The answer to the question of how Liverpool would fill the Suarez gap was the one that would define this season. Liverpool might have been able to cope without Suarez's goals but without Suarez and Daniel Sturridge, who will miss another month after breaking down at Melwood on Friday, their attack, if not toothless, has lacked incisors. It is why Rodgers was so angered when Sturridge suffered a serious injury while with England and why he is so keen to protect Raheem Sterling.
If you just skimmed the surface of the story that has filled a week's worth of back pages, Sterling would exemplify the disease of the modern English footballer. Headlines that his agents were demanding a six-figure sum for the 19-year-old to play football every week were followed by others stating that he was "too tired" to play for England. As a footballer he would not know the tiredness of a nurse, of a single mother, of a pensioner waiting for a bus in the rain.
The truth, as always, was more complicated. Sterling was not tired, he told Roy Hodgson's assistant, Gary Neville, that he did not believe he was fit enough to face Estonia. "He was asked a question, gave an honest answer and was punished for it," said Johnson. "I think club and country should support young players. Raheem is still growing and playing in the best league in the world every week. So he is going to have a demand on his body.
"He wasn't 'tired' as has been published. He was asked a question: 'How does he feel?' He said his thighs were tired. There is a difference between aching and feeling a demand from the games to actually saying: 'I am tired and can't play'.
"Anyone with half a brain would know that's the case. He would play every week if he could. You are never 100 per cent, certainly not when you are playing every four days – you are going to play with knocks and aches. And then your body gets used to it.
"In hindsight, you could probably handle most situations better but I am sure they [the FA] didn't mean it to cause the reaction it has. Unfortunately, it had enough fuel for people to jump on."
This afternoon's encounter at Loftus Road has a resonance for Sterling and Johnson. Queens Park Rangers was the club where Sterling developed and Harry Redknapp, whose position as the club's manager is now decidedly precarious, reinvigorated Johnson's career at Portsmouth.
"I wouldn't say he rescued my career," said Johnson, now aged 30. "In terms of giving me the opportunity to play, then yes, but I'd say I rescued myself in terms of asking to leave Chelsea. He gave me the chance to play every week and that is what young players need to do."

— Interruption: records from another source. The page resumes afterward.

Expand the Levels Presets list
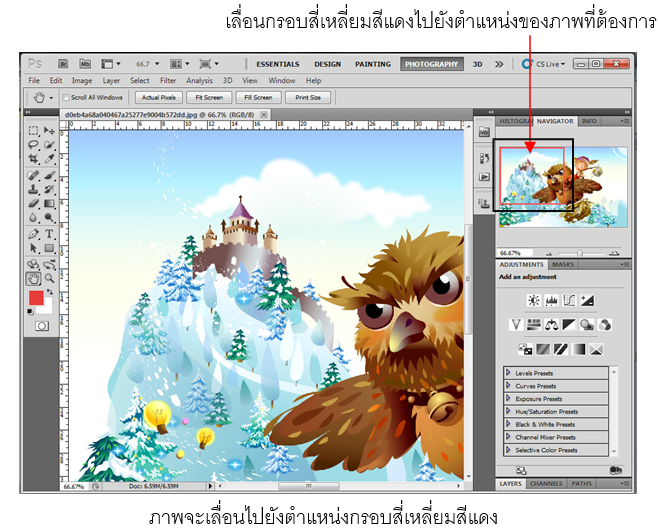This screenshot has height=530, width=659. pos(509,373)
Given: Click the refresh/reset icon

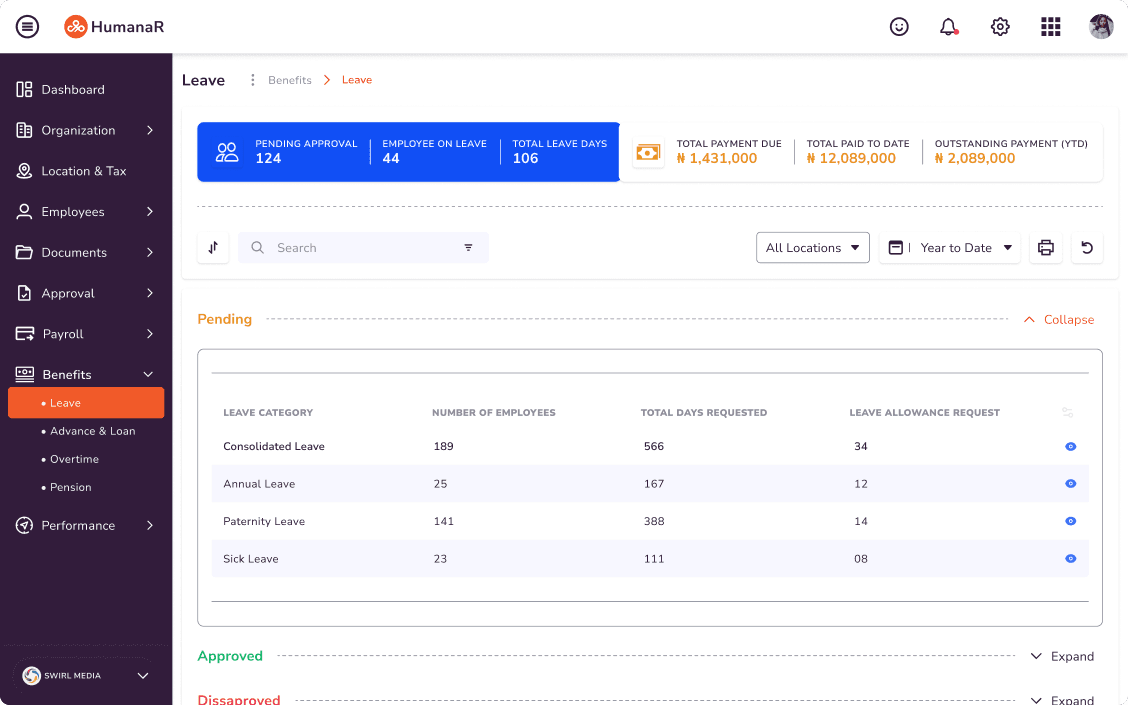Looking at the screenshot, I should tap(1087, 247).
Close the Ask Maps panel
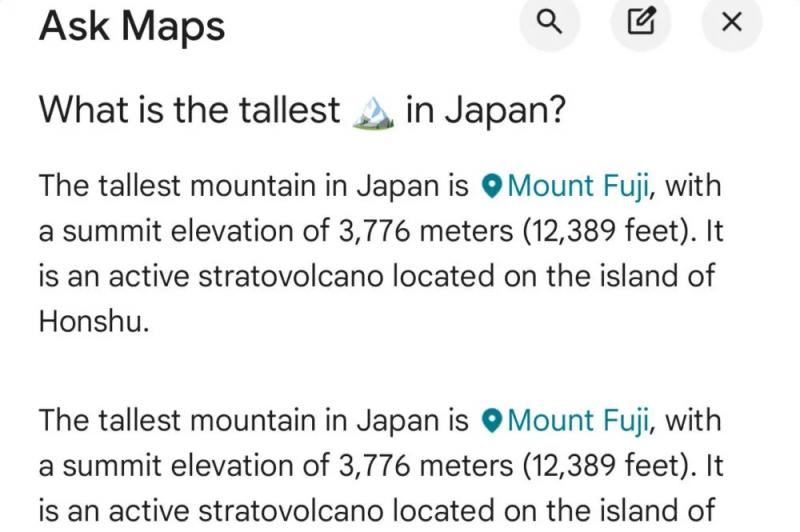 pos(732,22)
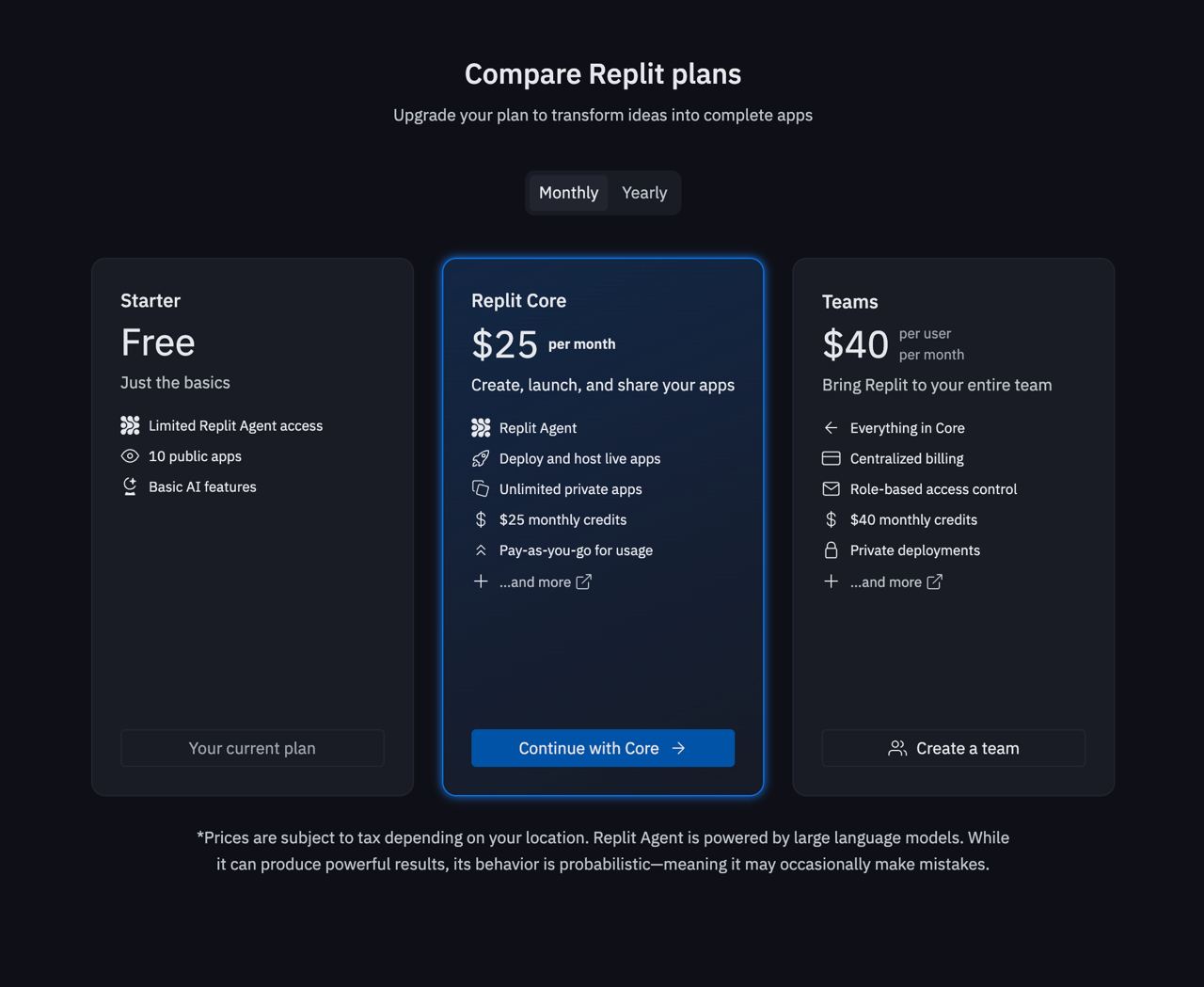
Task: Click the lock icon beside Private deployments
Action: [x=832, y=550]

QPR v Liverpool is live on Sky Sports 1 today, kick-off 1.30pm
Liverpool lead head-to-head with Real Madrid
Real Madrid may lead Liverpool in Champions League triumphs, but it is 6-0 to the English club in three games between the sides.

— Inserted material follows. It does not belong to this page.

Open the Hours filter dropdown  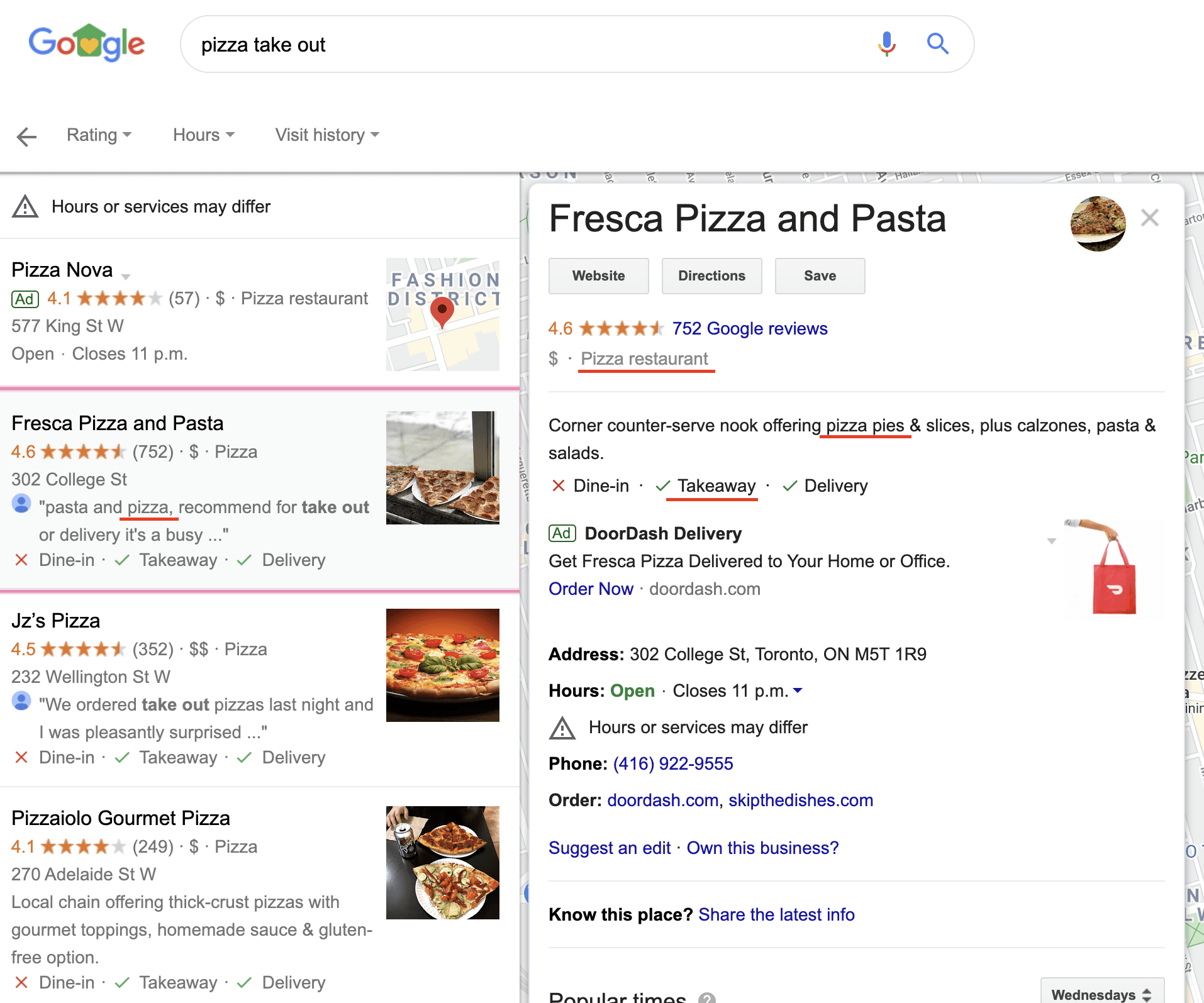point(203,135)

Their first European Cup meeting was in the 1981 final in Paris, when Alan Kennedy scored the only goal after 81 minutes.
"The whole thing was down to luck," Kennedy said a few years ago. "I didn't even want the ball when Ray Kennedy took his throw. I was just making a run to try and make space for someone else. But the ball hit me on the chest and dropped perfectly."
There was nothing lucky about their next meeting, in the 2009 round of 16. Liverpool claimed a 1-0 win in the Bernabeu through Yossi Benayoun before battering Real 4-0 at Anfield in the second leg. Fernando Torres opened the scoring and Steven Gerrard scored twice – once from a penalty – before Andrea Dossena wrapped up a rout.
For Real's players, it went beyond a beating. "They were the better team right from the start," Raul said. "On a personal level, this is the most painful defeat in my Champions League career."
It's that kind of hurt Real are looking to avenge on Wednesday.
1980-1: European Cup final Liverpool 1 Real Madrid 0 (Alan Kennedy).
2008-9: Champions League round of 16, 1st leg Real Madrid 0 Liverpool 1 (Yossi Benayoun).
2008-9: Champions League round of 16, 2nd leg Liverpool 4-0 Real Madrid (Torres, Gerrard 2, Dossena).